But it’s more than that. I’m finding that Jesus has a tendency to not only do the impossible, but to confront the very idea that some things are impossible. Phillip and Andrew thought it was impossible that they could feed so many people. But they were wrong. It wasn’t impossible, even if it was miraculous.
It all depends on how you look at it. Phillip looked at how much money it would take and said, “It is impossible for us to feed all of these people.” Andrew looked at the food in his hands and said, “It is impossible for us to feed all of these people.”
But Jesus looked at the crowd and said, “They are hungry. And so we will feed them, even though it’s, as you say, impossible.”

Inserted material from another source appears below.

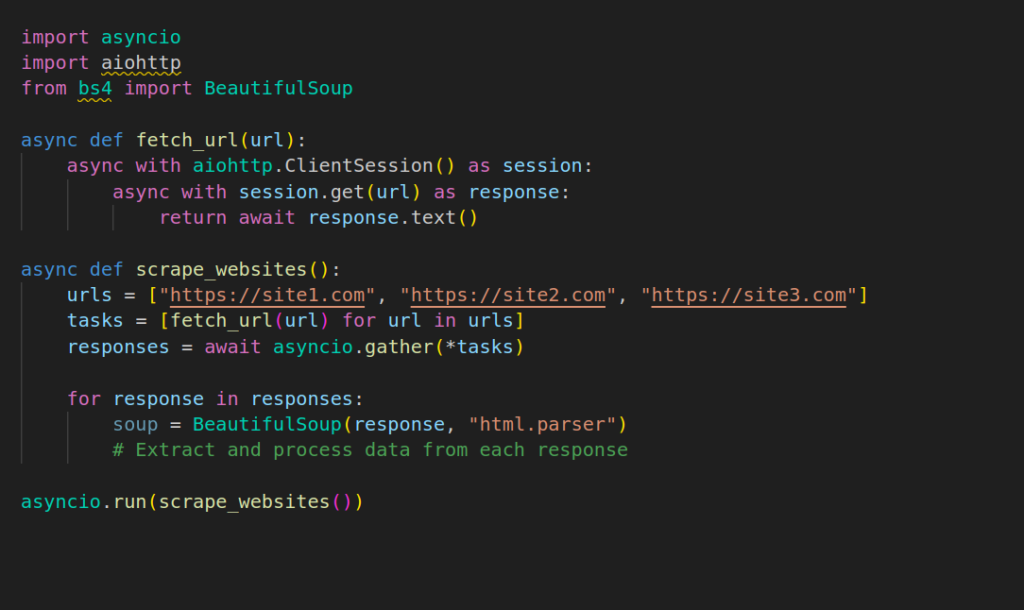Click asyncio on the first import line
This screenshot has width=1024, height=610.
click(x=141, y=37)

Jesus doesn’t seem to be at all concerned with what his disciples think they can do. If he did, he would come to the same conclusion they did: that it’s impossible. But that’s not Jesus’s concern. He’s not concerned with the logistics of getting it done. He doesn’t sit and plan out how many resources it will take, he doesn’t calculate cost vs. benefit ratios. He doesn’t care how big the crowd or how big the need. He cares that the people are in need. He and his disciples are going to help them, no matter what it takes. And much to their surprise, the disciples find that they were more than capable after all.
Yes, the people would be hungry again—something Jesus addresses later on—but for that moment, the compassion shown by Jesus and his disciples was enough to satisfy their need and show them that, yes, it was possible that their constant need, their constant hunger, could be satisfied. Where Jesus’s disciples, human beings, saw only an overwhelming desperation, Jesus saw a need that was to be filled. And fill it he did, bringing his disciples along for the ride in all of their doubt and fear. He showed them what was possible, that where they thought there was no chance, there was more than they ever hoped.
Last week, the group of us that volunteered with Feed My Starving Children experienced just such a phenomenon. There are, according to the World Food Programme of the United Nations, 795 million people in the world that don’t have enough food to lead a healthy life. That’s 1 in 9 people on the planet. 795 million people. We were going to work for an hour and a half packing rice into bags, and that was supposed to make a difference? Nope. Not gonna happen. It’s impossible, I thought.
And yet, in an hour and half, our table alone packed nearly 7000 meals, and our entire group packed 33,000. Suddenly, the impossible seemed not so impossible after all.
If you think that’s impressive, last week I mentioned that we were worshiping at the same time as the ELCA National Youth Gathering was having their final closing worship. Over 30,000 high school kids were finishing out their four day experience in Detroit MI. I want to show you a short video showing you some of what they experienced.
Here are some important numbers from the Youth Gathering—they are still counting some of these things a week later.
The Youth Gathering raised $402,000 for the ELCA Walk 4 Water, a program to provide clean water to communities around the world. High school kids raised $402,000.
650 of them donated at least 8 inches or hair or more.
They painted 1847 murals.
They worked in 600 neighborhoods.
They boarded up 319 vacant homes.
Cleared 3200 vacant lots.
Distributed 1426 backpacks.
Installed 36 urban gardens.
Built 99 picnic tables.
Filled 26 dumpsters.
Donated 78.9 gallons, or 607 pints of blood.
And collected 1,000,000 diapers. (source)
You want to see the church being God’s Work with Our Hands, look no further. I’m not at all surprised that in both the 2 Kings and Gospel story this morning, when the adults say, “That’s impossible,” it’s the kids who step up and say, “Just watch. Just watch what we can do with your impossible.”
We, disciples of Jesus, who follow in his footsteps, are in the business of the impossible. We are the impossibly flawed who are impossibly saved sent out into the world to do the impossible. Our FMSC group couldn’t imagine that what we did that day was possible. Detroit couldn’t imagine that what this giant mob of kids could do was possible. But this is who we are.
We are the church. We are Lutheran. We are the church together, and we are church for the sake of the world. We know our God is impossible. And yet, defying all expectations, we encounter God in the most impossible places. We are impossible.